__WORK REQUEST__
Among the records that follow, how many lines include the string "sample"? Only the number is wanted.

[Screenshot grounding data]
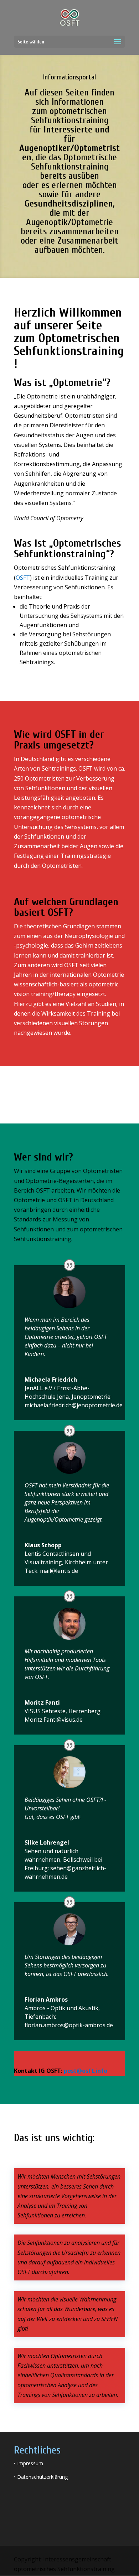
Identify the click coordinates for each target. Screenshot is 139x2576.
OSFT (23, 578)
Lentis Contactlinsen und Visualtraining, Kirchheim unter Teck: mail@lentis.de (66, 1562)
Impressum (30, 2463)
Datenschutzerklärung (42, 2476)
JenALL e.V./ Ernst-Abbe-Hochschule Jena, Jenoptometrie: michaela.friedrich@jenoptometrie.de (74, 1396)
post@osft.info (85, 2071)
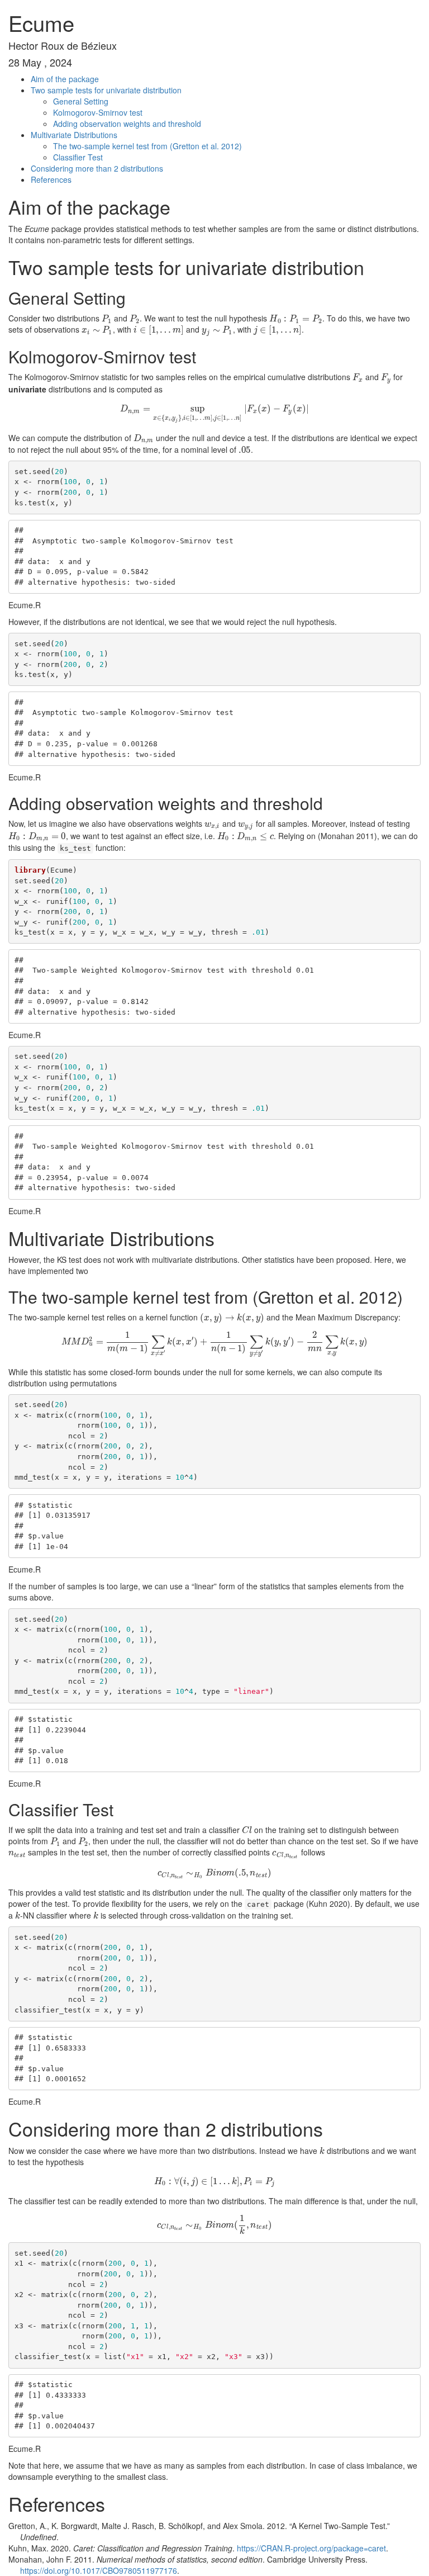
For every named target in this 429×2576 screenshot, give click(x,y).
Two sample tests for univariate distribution (106, 90)
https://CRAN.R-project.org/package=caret (311, 2548)
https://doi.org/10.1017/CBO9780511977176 (98, 2570)
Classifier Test (78, 157)
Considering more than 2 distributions (97, 168)
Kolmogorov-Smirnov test (97, 112)
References (51, 179)
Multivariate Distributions (74, 134)
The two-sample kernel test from (147, 145)
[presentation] (107, 318)
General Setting (80, 101)
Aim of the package (65, 78)
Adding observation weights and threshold (127, 123)
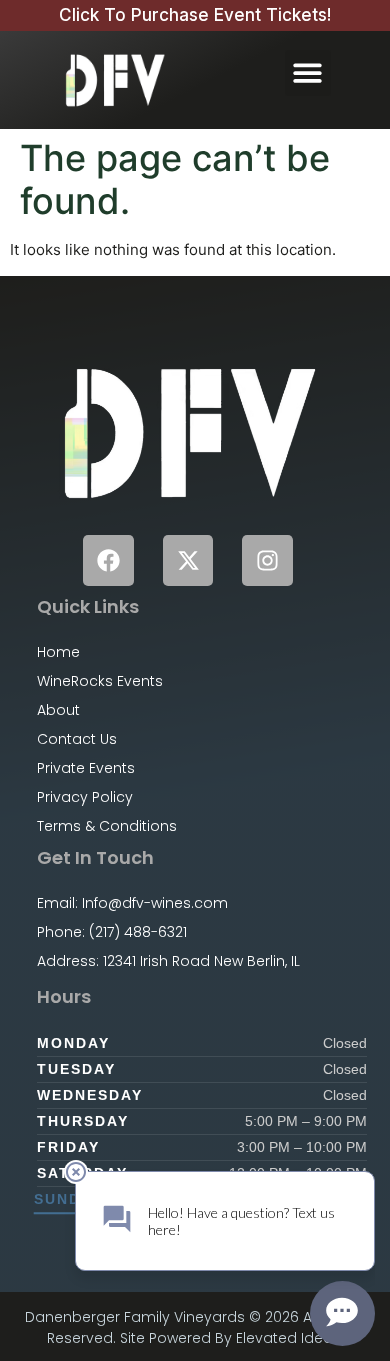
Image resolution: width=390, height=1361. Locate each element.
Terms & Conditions (107, 826)
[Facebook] (108, 560)
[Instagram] (267, 560)
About (58, 710)
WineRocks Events (100, 681)
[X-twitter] (188, 560)
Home (58, 652)
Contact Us (77, 739)
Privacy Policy (85, 797)
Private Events (86, 768)
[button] (308, 73)
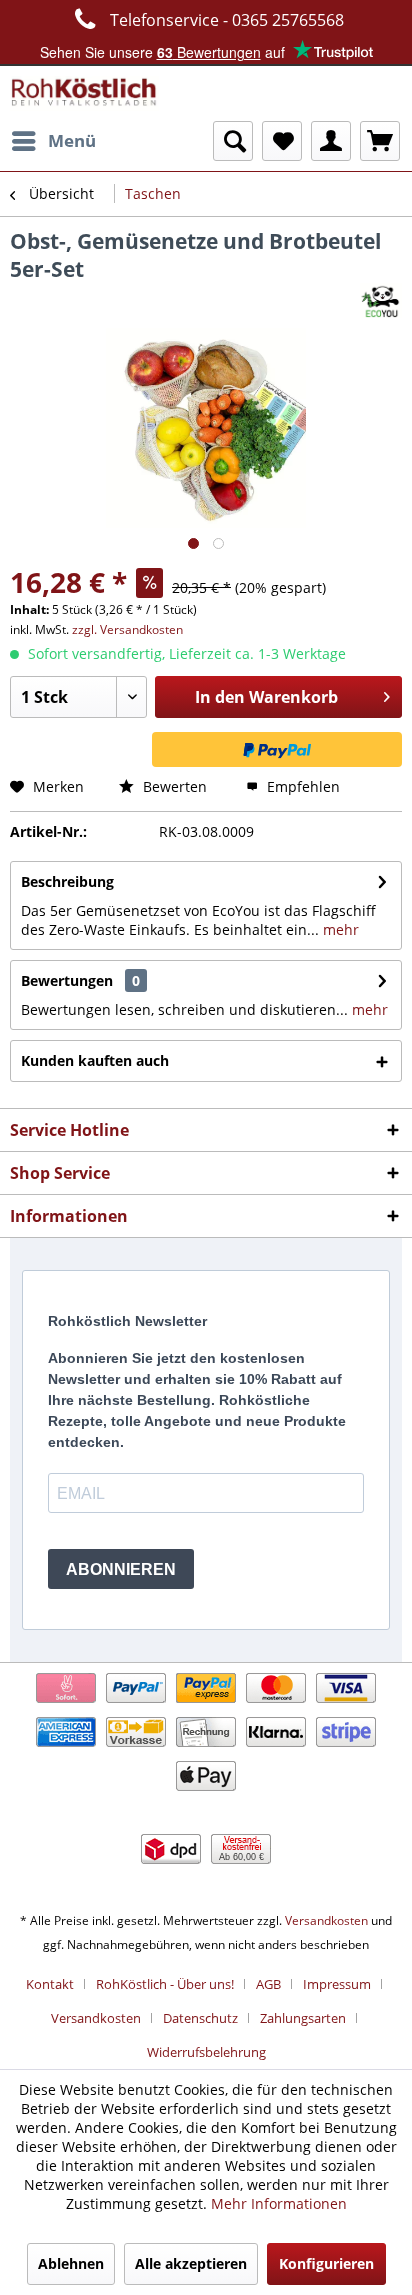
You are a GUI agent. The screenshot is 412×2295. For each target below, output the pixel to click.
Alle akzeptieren (191, 2263)
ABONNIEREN (121, 1569)
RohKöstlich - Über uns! (165, 1984)
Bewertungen (67, 980)
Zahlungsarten (303, 2018)
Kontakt (50, 1984)
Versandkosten (326, 1920)
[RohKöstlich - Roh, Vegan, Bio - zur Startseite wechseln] (84, 93)
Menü (72, 140)
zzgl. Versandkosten (127, 629)
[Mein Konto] (331, 141)
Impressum (337, 1984)
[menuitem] (53, 141)
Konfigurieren (326, 2263)
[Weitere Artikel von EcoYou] (381, 300)
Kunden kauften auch (95, 1060)
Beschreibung (67, 881)
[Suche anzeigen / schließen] (233, 141)
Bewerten (173, 786)
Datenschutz (200, 2018)
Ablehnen (71, 2263)
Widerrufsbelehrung (206, 2052)
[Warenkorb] (380, 141)
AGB (268, 1984)
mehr (339, 929)
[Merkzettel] (282, 141)
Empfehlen (301, 786)
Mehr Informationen (279, 2203)
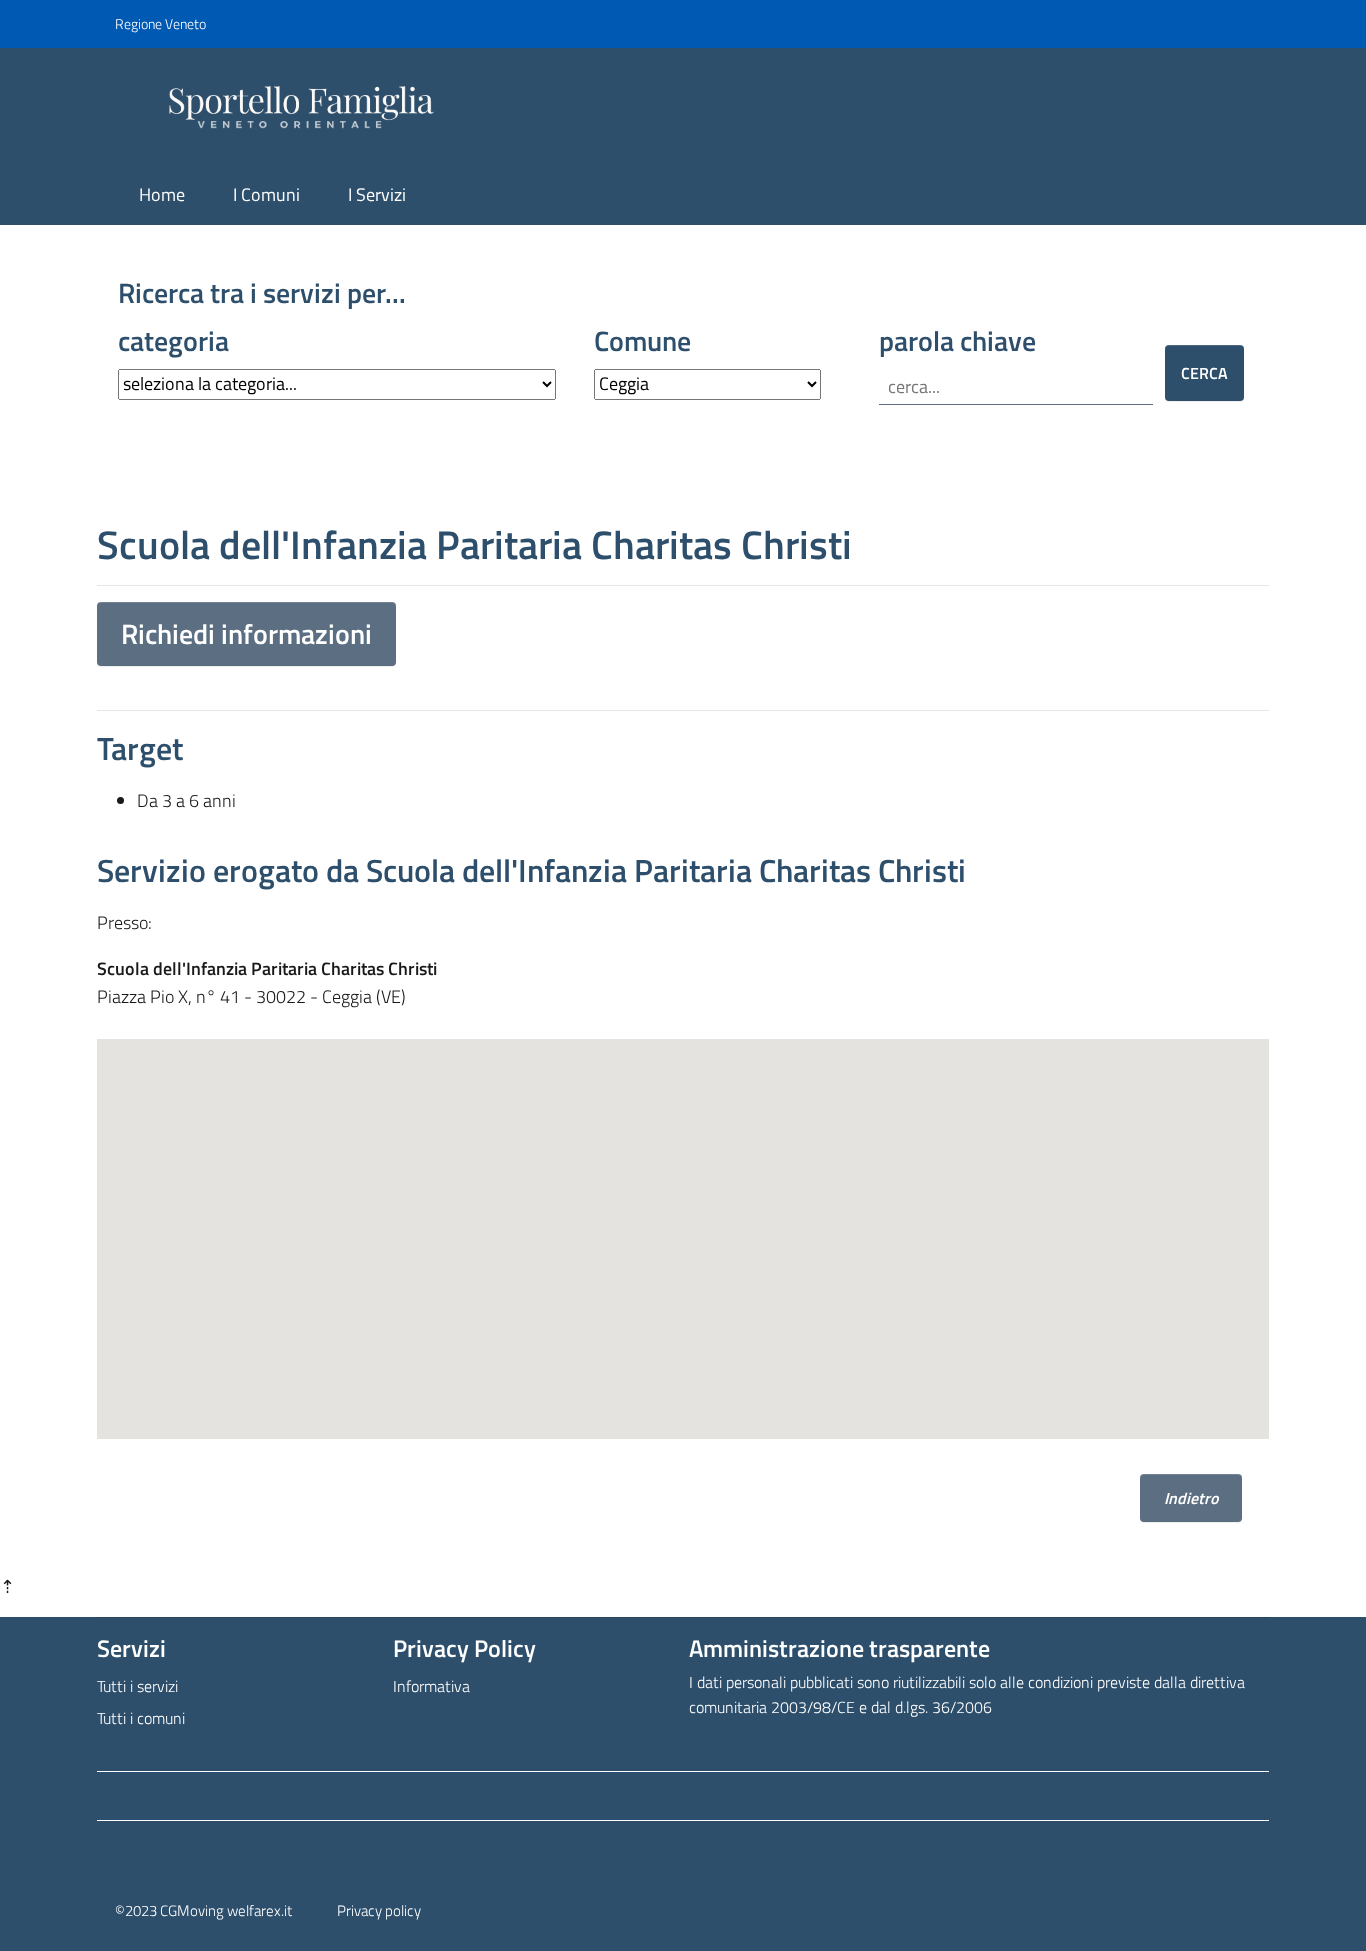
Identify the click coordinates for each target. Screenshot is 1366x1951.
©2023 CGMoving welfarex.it (203, 1910)
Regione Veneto (160, 23)
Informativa (431, 1686)
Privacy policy (379, 1910)
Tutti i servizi (137, 1686)
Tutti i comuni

__RESULT OF THE EXERCISE__
2